Leng Two slept soundly on the kang, snoring like a pig.

"Is he cured?" someone asked Leng Two's mother as she fetched water.

"Yes, he's fine."

"How did that happen?"

"He's fine." Leng Two's mother walked off in a hurry.

Leng Two's father returned on the manure cart, reporting that their daughter-in-law would give them no money but sent him back with a few burlap bags and some ephedrine. Leng Two's mother did not tell his father that he had gone mad, for she had not told him the time before either. Leng Two's father took no notice of the sorry condition of the kang mat, either this time or the time before. He was concerned only with the ephedrine, two crystals of which would take care of his problem.

Leng Two's mother mashed some boiled yams for Leng Two to use as paste to mend the grass mat with the burlap bags.

At least he didn't commit murder. At least he's not possessed, Leng Two's mother was thinking as she stood beside the stove, watching him mend the mat. She raised her arm to wipe her eyes with her sleeve every so often.

In the Haystack

Silence all around; the moon goddess casts her light on the ground. On the moonlit side of the haystack, he and she tamp out a nesting spot.

"You first."

"No, you first."

"We'll go in together, then."

He and she climb into the nest, bringing the hay sliding down so that it buries them both. He reaches out with his muscular arms to prop it up again.

"Don't worry, this is fine." She cuddles up in his arms. "You must hate me, Elder Brother Chou."

"I don't hate you.
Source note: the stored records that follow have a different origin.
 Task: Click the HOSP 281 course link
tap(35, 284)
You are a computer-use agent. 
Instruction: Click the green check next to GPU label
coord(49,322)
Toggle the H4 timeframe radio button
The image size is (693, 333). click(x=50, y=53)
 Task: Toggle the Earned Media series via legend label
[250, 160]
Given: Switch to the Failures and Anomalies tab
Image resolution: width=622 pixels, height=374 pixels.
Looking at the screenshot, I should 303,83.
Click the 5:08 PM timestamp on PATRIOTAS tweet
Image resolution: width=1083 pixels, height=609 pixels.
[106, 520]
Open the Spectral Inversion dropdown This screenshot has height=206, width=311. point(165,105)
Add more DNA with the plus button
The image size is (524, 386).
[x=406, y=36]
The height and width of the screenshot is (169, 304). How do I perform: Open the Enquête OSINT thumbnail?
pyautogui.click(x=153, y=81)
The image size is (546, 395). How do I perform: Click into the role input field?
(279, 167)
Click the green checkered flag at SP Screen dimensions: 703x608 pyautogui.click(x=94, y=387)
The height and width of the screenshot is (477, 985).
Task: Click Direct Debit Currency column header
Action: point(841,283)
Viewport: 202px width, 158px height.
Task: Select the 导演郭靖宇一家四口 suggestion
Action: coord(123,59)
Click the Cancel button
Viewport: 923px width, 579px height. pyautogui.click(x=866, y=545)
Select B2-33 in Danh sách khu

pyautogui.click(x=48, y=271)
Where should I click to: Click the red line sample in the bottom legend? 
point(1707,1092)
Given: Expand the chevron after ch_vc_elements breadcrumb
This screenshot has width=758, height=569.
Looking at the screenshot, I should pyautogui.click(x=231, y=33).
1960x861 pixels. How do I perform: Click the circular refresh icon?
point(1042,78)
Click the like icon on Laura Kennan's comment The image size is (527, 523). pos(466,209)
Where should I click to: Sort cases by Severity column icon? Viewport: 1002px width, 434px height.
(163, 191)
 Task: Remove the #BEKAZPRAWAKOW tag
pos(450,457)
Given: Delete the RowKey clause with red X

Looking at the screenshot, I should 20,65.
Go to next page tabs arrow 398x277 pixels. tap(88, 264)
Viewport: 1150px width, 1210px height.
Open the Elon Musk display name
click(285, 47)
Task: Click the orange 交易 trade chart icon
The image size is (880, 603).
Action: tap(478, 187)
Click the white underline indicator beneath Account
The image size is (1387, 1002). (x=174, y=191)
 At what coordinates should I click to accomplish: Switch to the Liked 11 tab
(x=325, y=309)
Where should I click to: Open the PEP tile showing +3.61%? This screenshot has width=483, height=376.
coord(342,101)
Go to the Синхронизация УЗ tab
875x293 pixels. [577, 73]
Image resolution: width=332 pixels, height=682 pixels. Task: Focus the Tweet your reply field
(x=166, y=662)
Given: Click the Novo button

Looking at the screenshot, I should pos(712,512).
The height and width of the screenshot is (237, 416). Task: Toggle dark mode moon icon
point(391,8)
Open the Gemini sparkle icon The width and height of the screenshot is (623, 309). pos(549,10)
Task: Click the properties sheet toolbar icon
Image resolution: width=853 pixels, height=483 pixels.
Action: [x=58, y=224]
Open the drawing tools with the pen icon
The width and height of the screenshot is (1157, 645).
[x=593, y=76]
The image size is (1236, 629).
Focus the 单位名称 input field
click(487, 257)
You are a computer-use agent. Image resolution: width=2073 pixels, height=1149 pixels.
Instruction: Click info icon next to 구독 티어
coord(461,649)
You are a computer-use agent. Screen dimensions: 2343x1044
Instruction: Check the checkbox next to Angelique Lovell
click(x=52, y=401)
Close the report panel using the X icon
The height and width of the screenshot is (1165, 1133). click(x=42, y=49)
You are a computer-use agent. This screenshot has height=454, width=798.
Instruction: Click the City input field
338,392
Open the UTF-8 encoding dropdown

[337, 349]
The coal miners have more money than me."

"I won't spend any. I'll save it up so you can find a wife."

"No, thanks."

"But I want to."

"I said, 'No, thanks.' "

"And I said, 'I want to.' "

He can tell she is on the verge of tears, so he holds his tongue.

"Elder Brother Chou," she says after a long silent moment.

"Hm?"

"Give me a kiss, Elder Brother Chou."

"Don't be like that."

"But I want to."

"I'm not in the mood today."

"But I want to."

Once again, he can tell she is on the verge of tears, so he leans over and pecks her on the cheek, gently, softly.

"Not there, here." She puckers up.

He gives her a peck on the lips, cool and wet.

"How did that taste?"

"Like oats."

"Wrong, you're wrong. Try again." She pulls his head down.

"It still tastes like oats," he says after a thoughtful pause.

"Don't be silly. I ate some hard candy a while ago. Come on, try again." Again she pulls his head down.

"Hard candy, it tastes like hard candy," he hurries to say.

Neither of them says anything for a long while.

"Elder Brother Chou."

"Hm?"

"Why don't I do this for you tonight?"

"No, no, the goddess of the moon is right outside, so you can't do that. It's not something girls of the Wen clan cave dwellers do."

"Then make it next time, when I come back."

"Um."

Once again, there is a long silence, except for the footsteps and sighs of the moon goddess.

"Elder Brother Chou."

"Hm?"

"It's fate."

"Yes, it is."

"Our rotten fate."

"Mine, maybe. Yours is OK."

"No, it isn't."

"Yes, it is."

"No, it isn't."

"Yes, it is."

"I said, 'No, it isn't.' "

He can tell she is crying now. He also feels hot tears rolling down his cheeks and splashing onto her face.

Grandpa Pothook

Grandpa Pothook was carried back from the graveyard again.

Grandpa Pothook was from another province and had no kin in the village, but everyone still called him Grandpa. When he got drunk, he became everyone's grandpa, young and old. That is exactly what everyone called him.